FIG. 7.

The CBC inhibits termination at an internal poly(A) addition site in the RNA14 ORF. (A) Schematic of the RNA14 gene and its three transcripts (A, B, and C) generated by the major poly(A) sites labeled with asterisks (43). The position of the DNA fragment used to probe all three transcripts by Northern blot analysis is indicated by the black bar. (B) Strains BY4741 (WT), 2074 (cbp20Δ), 6566 (cbp80Δ), and 4268 (npl3Δ), transformed with YCplac33, were grown in synthetic complete medium lacking uracil with 2% glucose; BY4741 (WT) was treated separately with 6AU (at 50 μg/ml) for 4 h; and poly(A)⁺ mRNAs were isolated from 150 μg total RNA and subjected to Northern blot analysis, with probing for RNA14 and PYK1 (as loading control). The hybridization signals for the RNA14 transcripts were quantified by phosphorimaging analysis, and the ratios of the B and A transcripts relative to the C transcript were calculated and normalized to the corresponding ratios measured in WT cells. The middle panel shows a longer exposure of the upper panel. (C) A hypothetical model depicting cooperation between the CBC and Npl3p in preventing transcription termination at weak termination sites. (Top) CBC is recruited cotranscriptionally to the capped 5′ end of the nascent transcript and interacts with Pol II during elongation, forming a pseudocircular mRNA. CBC also interacts with Npl3p and stabilizes Npl3p binding to weak termination sites in the nascent mRNA (gray).
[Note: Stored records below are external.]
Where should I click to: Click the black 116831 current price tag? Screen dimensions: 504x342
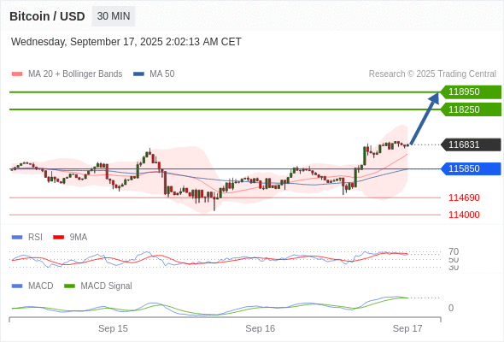(x=471, y=144)
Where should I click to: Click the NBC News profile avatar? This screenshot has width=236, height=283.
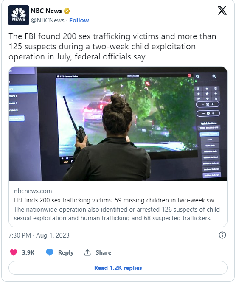pyautogui.click(x=19, y=15)
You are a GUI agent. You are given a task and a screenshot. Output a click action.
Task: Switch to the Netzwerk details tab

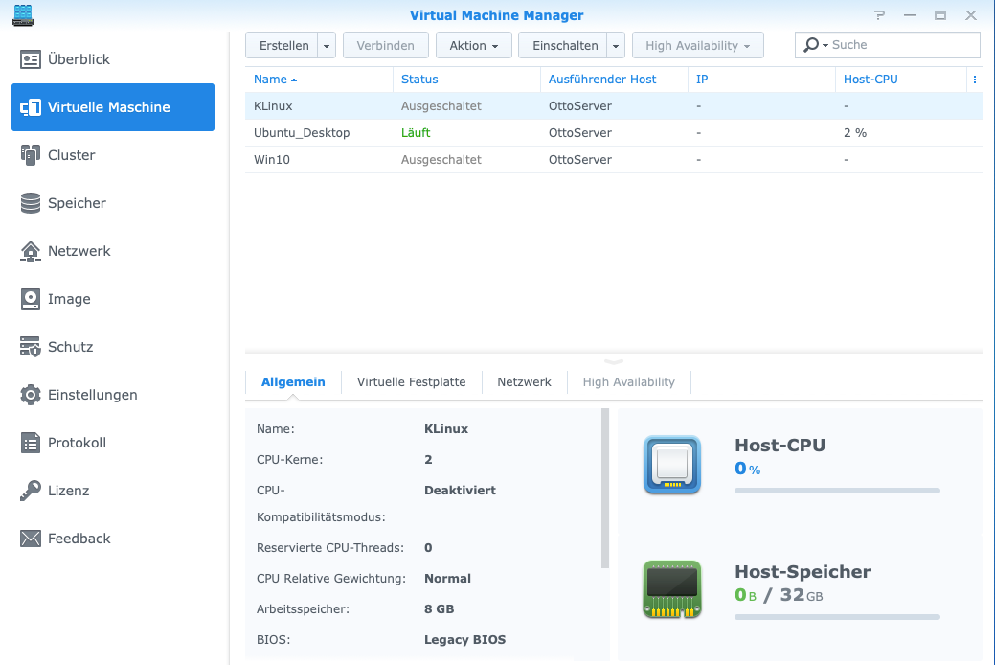(524, 381)
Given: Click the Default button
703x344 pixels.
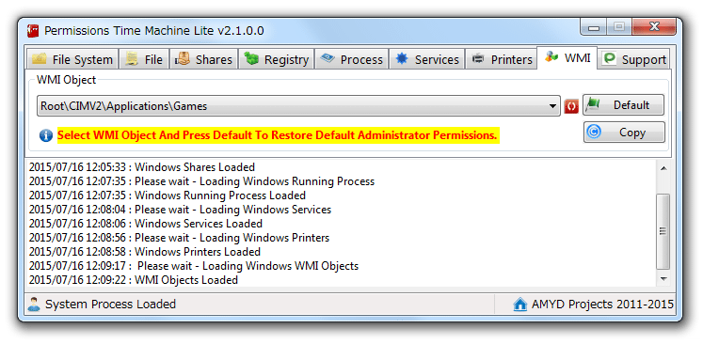Looking at the screenshot, I should tap(623, 105).
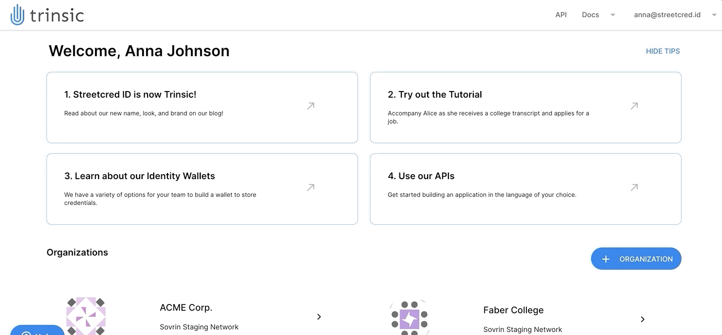
Task: Click the Trinsic logo icon
Action: [17, 15]
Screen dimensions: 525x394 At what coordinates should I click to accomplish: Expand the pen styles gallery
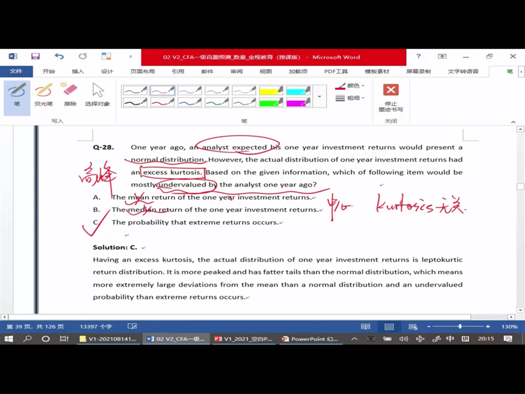[319, 96]
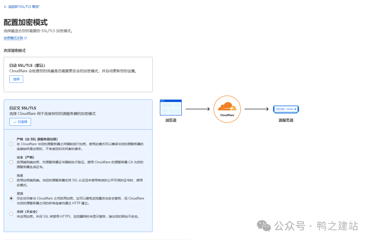
Task: Select the 完全 encryption mode
Action: [11, 180]
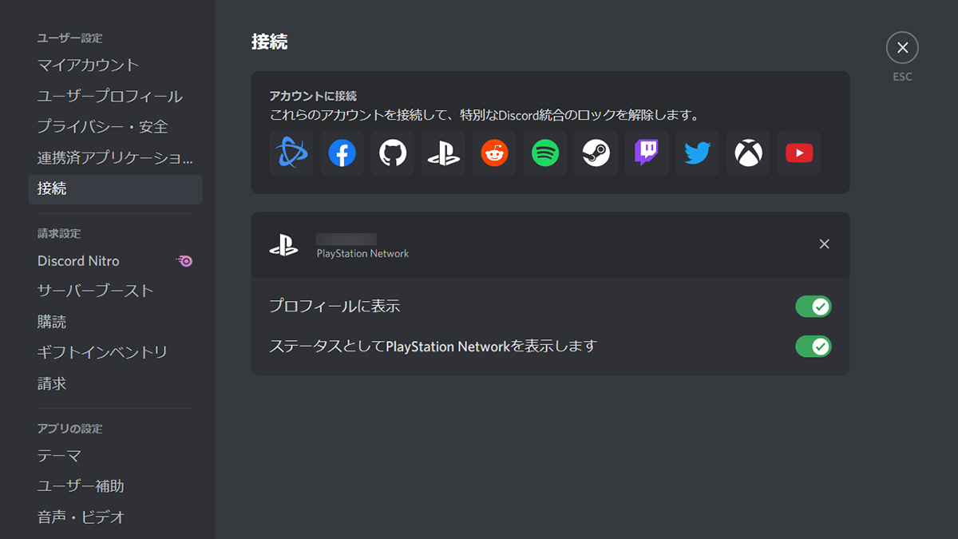Disable プロフィールに表示 toggle
The image size is (958, 539).
(x=813, y=306)
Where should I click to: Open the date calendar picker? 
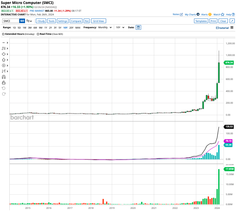click(138, 27)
Npl3p competes with CF I for recruitment to weak terminators, preventing transcript cleavage. The circularization of the mRNA by CBC might also impede cleavage by CF I. (Bottom) At the strong termination site, CF I displaces Npl3p and cleaves the mRNA to prepare the 3′ end for polyadenylation. CBC dissociates from Pol II by an unknown mechanism.